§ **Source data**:
--
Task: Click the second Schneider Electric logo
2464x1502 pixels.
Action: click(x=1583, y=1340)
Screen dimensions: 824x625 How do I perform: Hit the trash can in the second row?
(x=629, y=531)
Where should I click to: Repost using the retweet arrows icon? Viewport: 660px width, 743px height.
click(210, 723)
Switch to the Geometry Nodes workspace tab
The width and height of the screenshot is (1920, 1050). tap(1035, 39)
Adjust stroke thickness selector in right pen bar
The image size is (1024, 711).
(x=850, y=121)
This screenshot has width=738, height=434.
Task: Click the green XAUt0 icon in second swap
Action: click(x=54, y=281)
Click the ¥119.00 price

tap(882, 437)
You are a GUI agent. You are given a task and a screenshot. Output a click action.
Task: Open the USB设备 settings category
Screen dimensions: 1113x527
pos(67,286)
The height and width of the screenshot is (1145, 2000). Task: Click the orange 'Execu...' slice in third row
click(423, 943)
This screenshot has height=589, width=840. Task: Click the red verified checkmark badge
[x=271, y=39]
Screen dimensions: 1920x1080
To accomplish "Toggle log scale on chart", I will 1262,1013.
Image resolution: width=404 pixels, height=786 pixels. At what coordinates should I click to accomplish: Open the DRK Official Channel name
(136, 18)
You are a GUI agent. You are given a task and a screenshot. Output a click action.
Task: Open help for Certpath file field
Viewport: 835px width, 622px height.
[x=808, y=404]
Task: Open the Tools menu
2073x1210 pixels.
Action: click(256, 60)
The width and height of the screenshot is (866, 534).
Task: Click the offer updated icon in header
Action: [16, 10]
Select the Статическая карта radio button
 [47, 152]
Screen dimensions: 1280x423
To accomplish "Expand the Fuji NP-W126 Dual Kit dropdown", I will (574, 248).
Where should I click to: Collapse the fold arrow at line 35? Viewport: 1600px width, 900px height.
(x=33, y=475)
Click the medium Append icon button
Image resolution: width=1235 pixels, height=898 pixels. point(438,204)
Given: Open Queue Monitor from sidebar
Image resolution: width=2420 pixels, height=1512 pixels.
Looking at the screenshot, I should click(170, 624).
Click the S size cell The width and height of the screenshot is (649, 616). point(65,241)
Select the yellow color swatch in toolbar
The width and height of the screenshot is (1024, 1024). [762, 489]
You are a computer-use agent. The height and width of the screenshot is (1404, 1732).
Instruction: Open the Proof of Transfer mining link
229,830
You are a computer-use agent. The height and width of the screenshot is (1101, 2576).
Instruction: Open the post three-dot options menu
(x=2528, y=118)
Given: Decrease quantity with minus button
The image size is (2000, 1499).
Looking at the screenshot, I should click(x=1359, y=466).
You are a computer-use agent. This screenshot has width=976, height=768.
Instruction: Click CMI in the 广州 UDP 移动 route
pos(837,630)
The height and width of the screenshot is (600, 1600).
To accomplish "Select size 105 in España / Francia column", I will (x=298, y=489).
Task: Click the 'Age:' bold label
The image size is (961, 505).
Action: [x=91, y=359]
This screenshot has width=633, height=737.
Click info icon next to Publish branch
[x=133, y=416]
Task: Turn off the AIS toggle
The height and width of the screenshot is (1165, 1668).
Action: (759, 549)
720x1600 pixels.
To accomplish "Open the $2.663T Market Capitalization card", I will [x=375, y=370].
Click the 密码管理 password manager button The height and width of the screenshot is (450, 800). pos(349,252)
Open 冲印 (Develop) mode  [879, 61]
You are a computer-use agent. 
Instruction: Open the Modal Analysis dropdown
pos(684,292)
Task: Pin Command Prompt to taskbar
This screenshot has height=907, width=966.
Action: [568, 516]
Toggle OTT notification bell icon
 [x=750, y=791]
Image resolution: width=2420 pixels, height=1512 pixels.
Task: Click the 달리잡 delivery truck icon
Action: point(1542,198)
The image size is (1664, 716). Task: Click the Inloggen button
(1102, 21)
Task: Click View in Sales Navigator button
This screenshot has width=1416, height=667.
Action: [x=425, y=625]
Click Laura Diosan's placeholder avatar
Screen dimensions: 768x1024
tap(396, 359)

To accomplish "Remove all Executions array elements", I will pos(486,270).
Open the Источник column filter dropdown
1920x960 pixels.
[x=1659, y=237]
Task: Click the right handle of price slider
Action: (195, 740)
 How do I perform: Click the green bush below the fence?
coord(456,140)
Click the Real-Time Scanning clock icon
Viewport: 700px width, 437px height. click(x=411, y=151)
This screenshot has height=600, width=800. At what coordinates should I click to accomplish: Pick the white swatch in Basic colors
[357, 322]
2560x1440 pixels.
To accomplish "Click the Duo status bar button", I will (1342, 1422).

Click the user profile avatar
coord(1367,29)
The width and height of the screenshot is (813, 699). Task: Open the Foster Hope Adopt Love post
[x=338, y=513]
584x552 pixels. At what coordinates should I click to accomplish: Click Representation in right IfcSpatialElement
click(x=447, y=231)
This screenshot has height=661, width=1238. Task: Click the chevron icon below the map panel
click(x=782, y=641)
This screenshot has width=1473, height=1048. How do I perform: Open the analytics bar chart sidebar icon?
--
§ **SET TASK**: Rewrite the listing above, replacing "retweet arrows icon" with "repost arrows icon" and leaving everything else unchanged.

§ **EXERCISE RESPONSE**:
Task: Click the second Schneider Electric logo
2464x1502 pixels.
Action: click(x=1583, y=1340)
Screen dimensions: 824x625 How do I perform: Hit the trash can in the second row?
(x=629, y=531)
Where should I click to: Repost using the repost arrows icon? Viewport: 660px width, 743px height.
click(210, 723)
Switch to the Geometry Nodes workspace tab
The width and height of the screenshot is (1920, 1050). tap(1035, 39)
Adjust stroke thickness selector in right pen bar
The image size is (1024, 711).
(x=850, y=121)
This screenshot has width=738, height=434.
Task: Click the green XAUt0 icon in second swap
Action: click(x=54, y=281)
Click the ¥119.00 price

tap(882, 437)
You are a GUI agent. You are given a task and a screenshot. Output a click action.
Task: Open the USB设备 settings category
Screen dimensions: 1113x527
pos(67,286)
The height and width of the screenshot is (1145, 2000). Task: Click the orange 'Execu...' slice in third row
click(423, 943)
This screenshot has height=589, width=840. Task: Click the red verified checkmark badge
[x=271, y=39]
Screen dimensions: 1920x1080
To accomplish "Toggle log scale on chart", I will 1262,1013.
Image resolution: width=404 pixels, height=786 pixels. At what coordinates should I click to accomplish: Open the DRK Official Channel name
(136, 18)
You are a GUI agent. You are given a task and a screenshot. Output a click action.
Task: Open help for Certpath file field
Viewport: 835px width, 622px height.
[x=808, y=404]
Task: Open the Tools menu
2073x1210 pixels.
Action: click(256, 60)
The width and height of the screenshot is (866, 534).
Task: Click the offer updated icon in header
Action: [16, 10]
Select the Статическая карта radio button
 [47, 152]
Screen dimensions: 1280x423
To accomplish "Expand the Fuji NP-W126 Dual Kit dropdown", I will (574, 248).
Where should I click to: Collapse the fold arrow at line 35? Viewport: 1600px width, 900px height.
(x=33, y=475)
Click the medium Append icon button
Image resolution: width=1235 pixels, height=898 pixels. point(438,204)
Given: Open Queue Monitor from sidebar
Image resolution: width=2420 pixels, height=1512 pixels.
Looking at the screenshot, I should click(170, 624).
Click the S size cell The width and height of the screenshot is (649, 616). point(65,241)
Select the yellow color swatch in toolbar
The width and height of the screenshot is (1024, 1024). [762, 489]
You are a computer-use agent. The height and width of the screenshot is (1404, 1732).
Instruction: Open the Proof of Transfer mining link
229,830
You are a computer-use agent. The height and width of the screenshot is (1101, 2576).
Instruction: Open the post three-dot options menu
(x=2528, y=118)
Given: Decrease quantity with minus button
The image size is (2000, 1499).
Looking at the screenshot, I should click(x=1359, y=466).
You are a computer-use agent. This screenshot has width=976, height=768.
Instruction: Click CMI in the 广州 UDP 移动 route
pos(837,630)
The height and width of the screenshot is (600, 1600).
To accomplish "Select size 105 in España / Francia column", I will (x=298, y=489).
Task: Click the 'Age:' bold label
The image size is (961, 505).
Action: [x=91, y=359]
This screenshot has width=633, height=737.
Click info icon next to Publish branch
[x=133, y=416]
Task: Turn off the AIS toggle
The height and width of the screenshot is (1165, 1668).
Action: (759, 549)
720x1600 pixels.
To accomplish "Open the $2.663T Market Capitalization card", I will [x=375, y=370].
Click the 密码管理 password manager button The height and width of the screenshot is (450, 800). pos(349,252)
Open 冲印 (Develop) mode  [879, 61]
You are a computer-use agent. 
Instruction: Open the Modal Analysis dropdown
pos(684,292)
Task: Pin Command Prompt to taskbar
This screenshot has height=907, width=966.
Action: [568, 516]
Toggle OTT notification bell icon
 [x=750, y=791]
Image resolution: width=2420 pixels, height=1512 pixels.
Task: Click the 달리잡 delivery truck icon
Action: point(1542,198)
The image size is (1664, 716). Task: Click the Inloggen button
(1102, 21)
Task: Click View in Sales Navigator button
This screenshot has width=1416, height=667.
Action: [x=425, y=625]
Click Laura Diosan's placeholder avatar
Screen dimensions: 768x1024
tap(396, 359)

To accomplish "Remove all Executions array elements", I will pos(486,270).
Open the Источник column filter dropdown
1920x960 pixels.
[x=1659, y=237]
Task: Click the right handle of price slider
Action: (195, 740)
 How do I perform: Click the green bush below the fence?
coord(456,140)
Click the Real-Time Scanning clock icon
Viewport: 700px width, 437px height. click(x=411, y=151)
This screenshot has height=600, width=800. At what coordinates should I click to accomplish: Pick the white swatch in Basic colors
[357, 322]
2560x1440 pixels.
To accomplish "Click the Duo status bar button", I will (1342, 1422).

Click the user profile avatar
coord(1367,29)
The width and height of the screenshot is (813, 699). Task: Open the Foster Hope Adopt Love post
[x=338, y=513]
584x552 pixels. At what coordinates should I click to accomplish: Click Representation in right IfcSpatialElement
click(x=447, y=231)
This screenshot has height=661, width=1238. Task: Click the chevron icon below the map panel
click(x=782, y=641)
This screenshot has width=1473, height=1048. How do I perform: Open the analytics bar chart sidebar icon?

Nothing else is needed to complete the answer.